## PROBLEM REQUIREMENTS
Repeat the material from the line with "You are a computer-use" up to and including the line with "tap(77, 512)", word for word and without the pictures.

## EXTRACTED ENTRIES

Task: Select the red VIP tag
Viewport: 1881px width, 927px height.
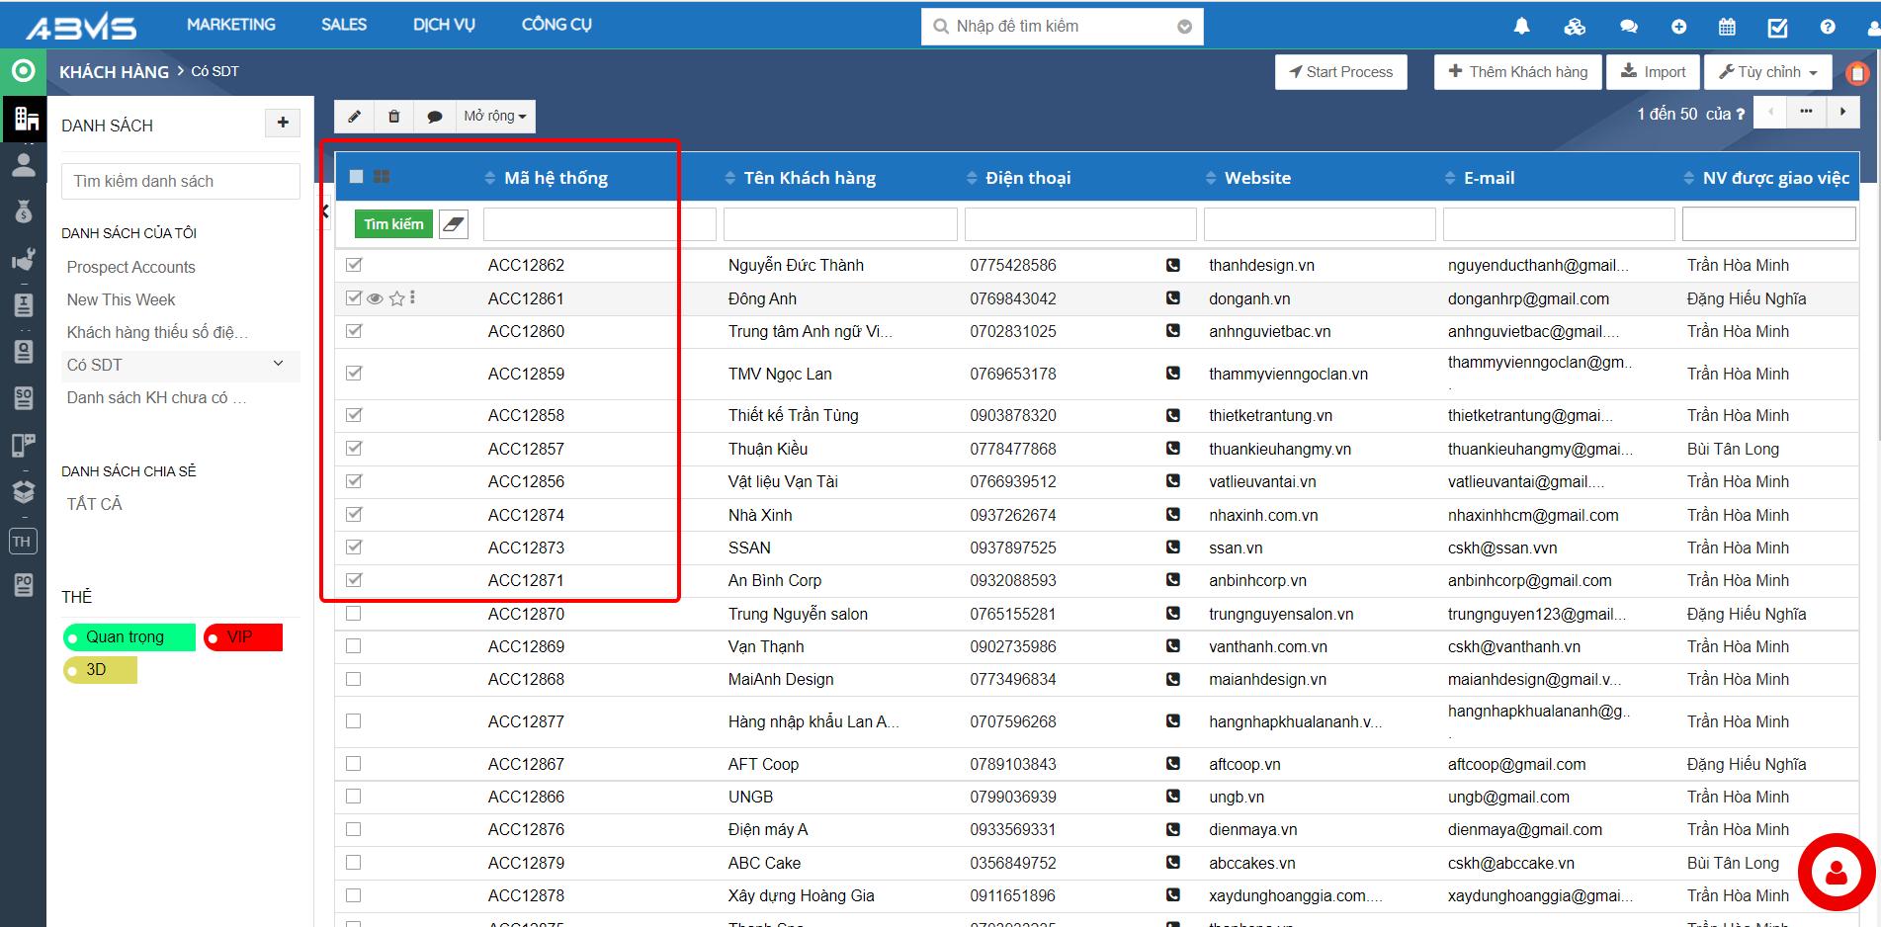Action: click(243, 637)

...

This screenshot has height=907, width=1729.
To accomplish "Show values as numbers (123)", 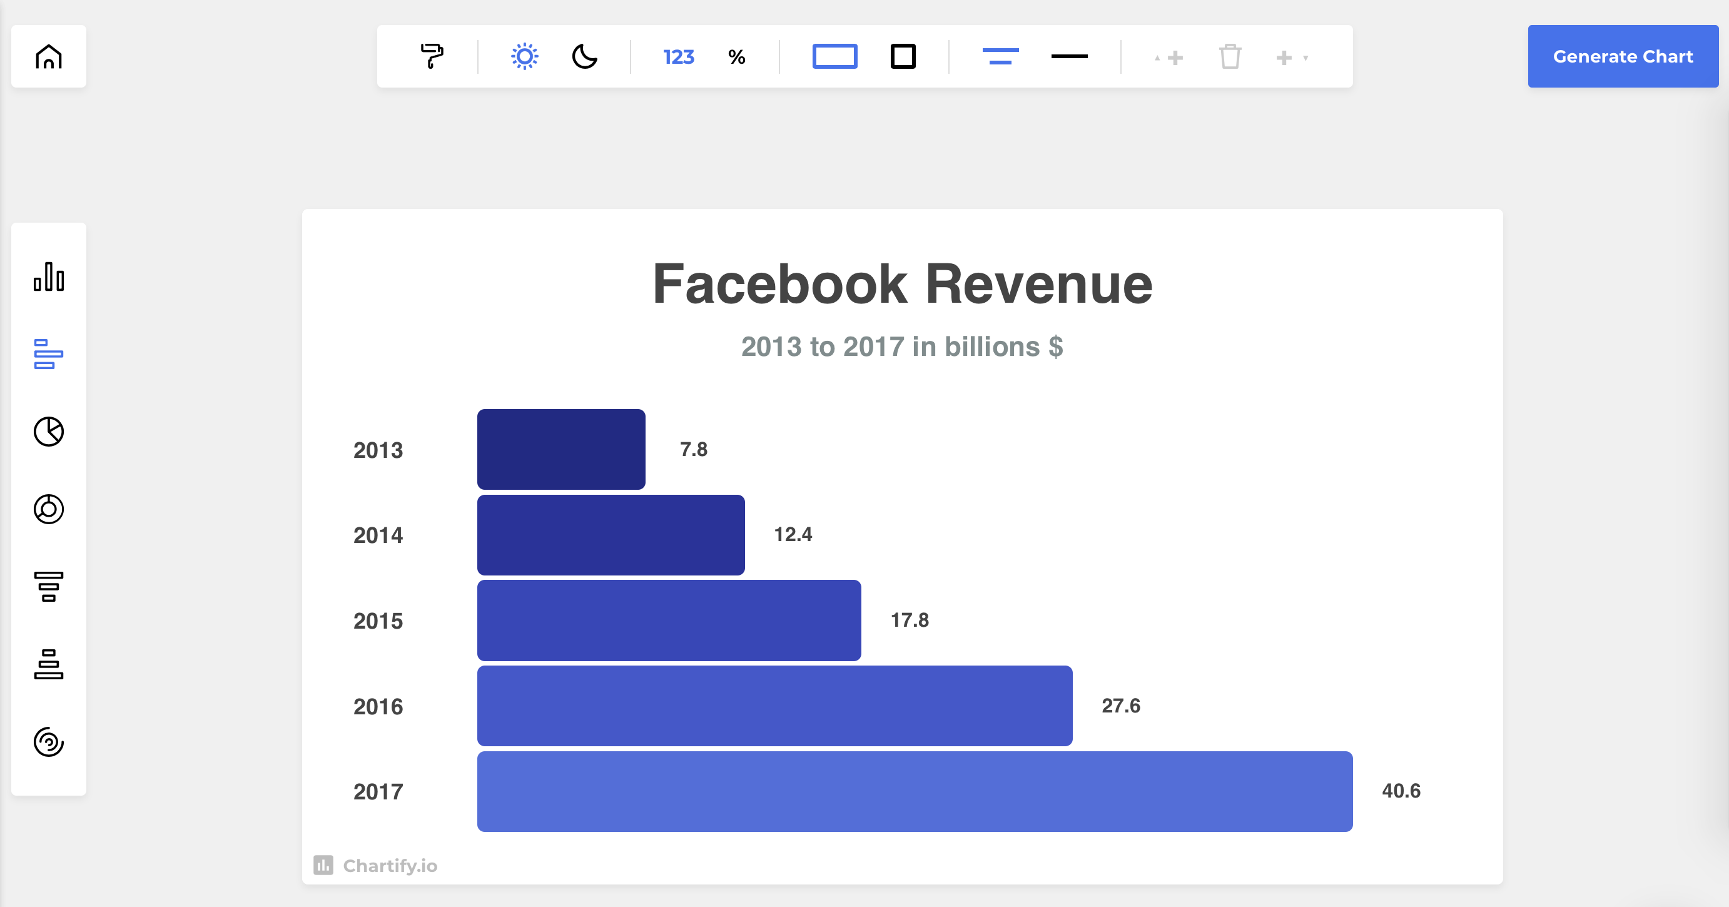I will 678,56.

...

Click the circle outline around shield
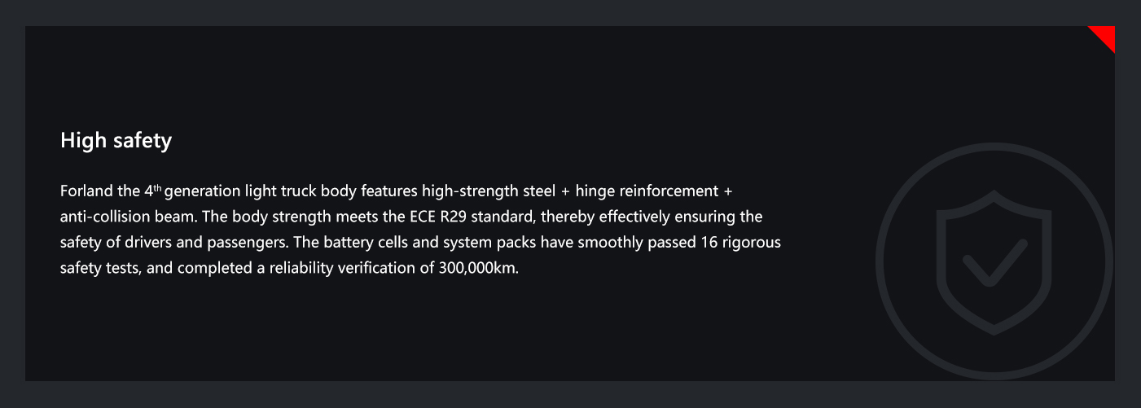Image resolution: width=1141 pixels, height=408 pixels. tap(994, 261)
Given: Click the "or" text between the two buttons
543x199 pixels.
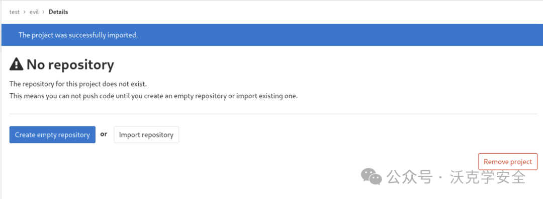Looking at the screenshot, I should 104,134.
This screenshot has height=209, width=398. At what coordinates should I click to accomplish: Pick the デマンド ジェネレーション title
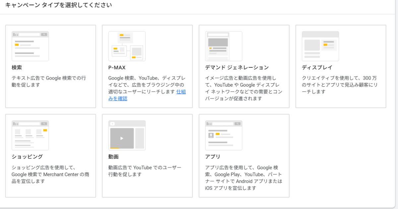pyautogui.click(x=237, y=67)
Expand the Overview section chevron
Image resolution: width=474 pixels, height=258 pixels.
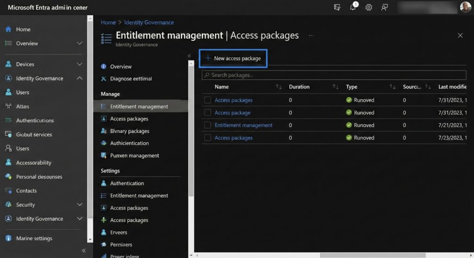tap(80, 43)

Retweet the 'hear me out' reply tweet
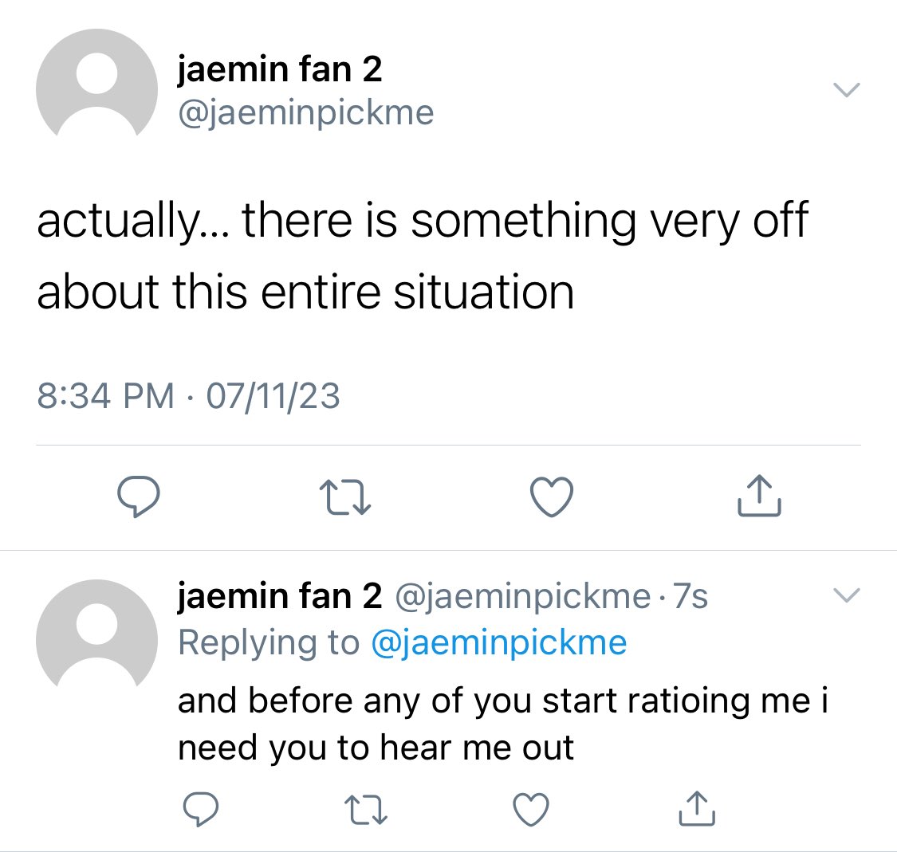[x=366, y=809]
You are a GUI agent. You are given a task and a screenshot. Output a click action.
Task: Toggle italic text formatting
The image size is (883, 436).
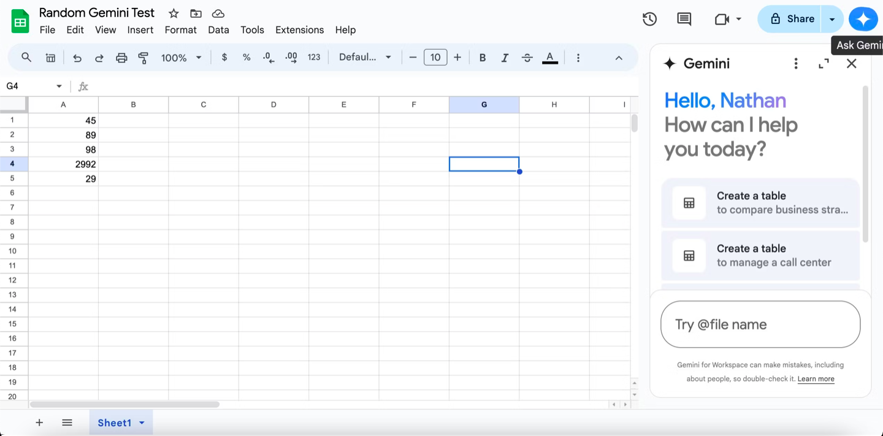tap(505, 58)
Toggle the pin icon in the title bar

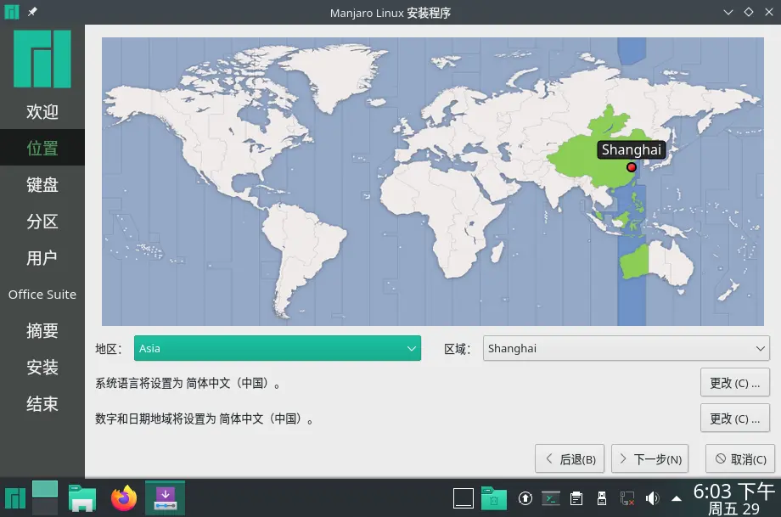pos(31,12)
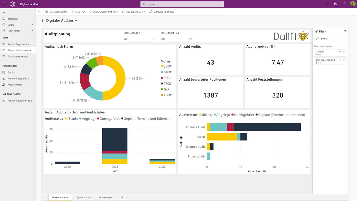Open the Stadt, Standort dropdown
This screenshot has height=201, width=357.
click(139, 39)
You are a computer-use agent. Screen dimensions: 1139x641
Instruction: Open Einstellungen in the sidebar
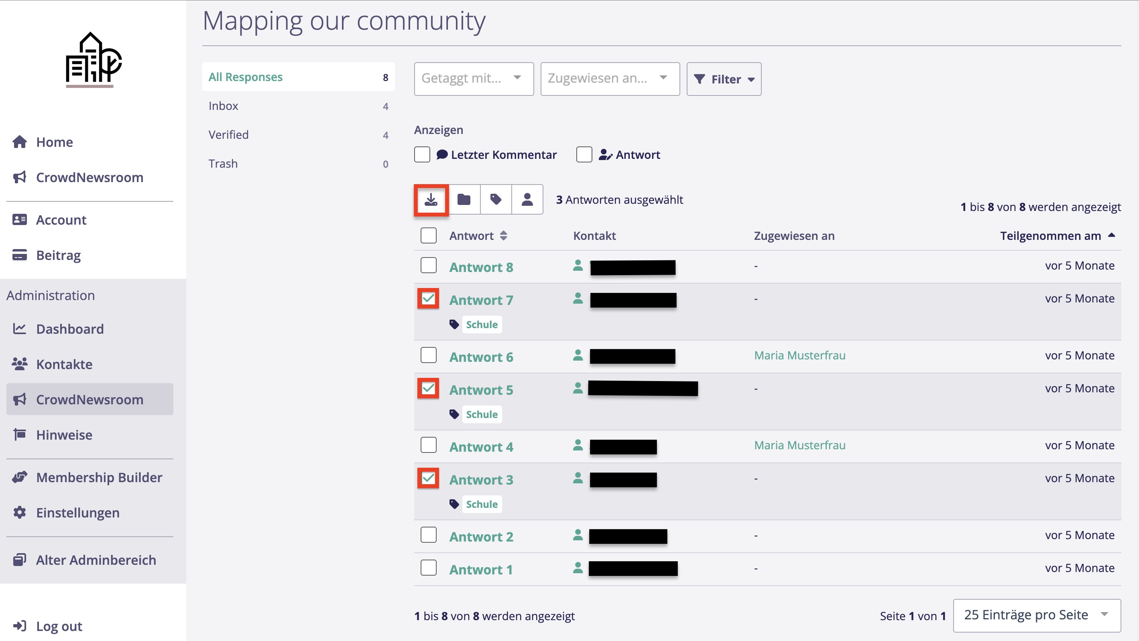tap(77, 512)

## EXERCISE SOLUTION
You are a computer-use agent. Screen dimensions: 1139x641
Instruction: Open Einstellungen in the sidebar
tap(77, 512)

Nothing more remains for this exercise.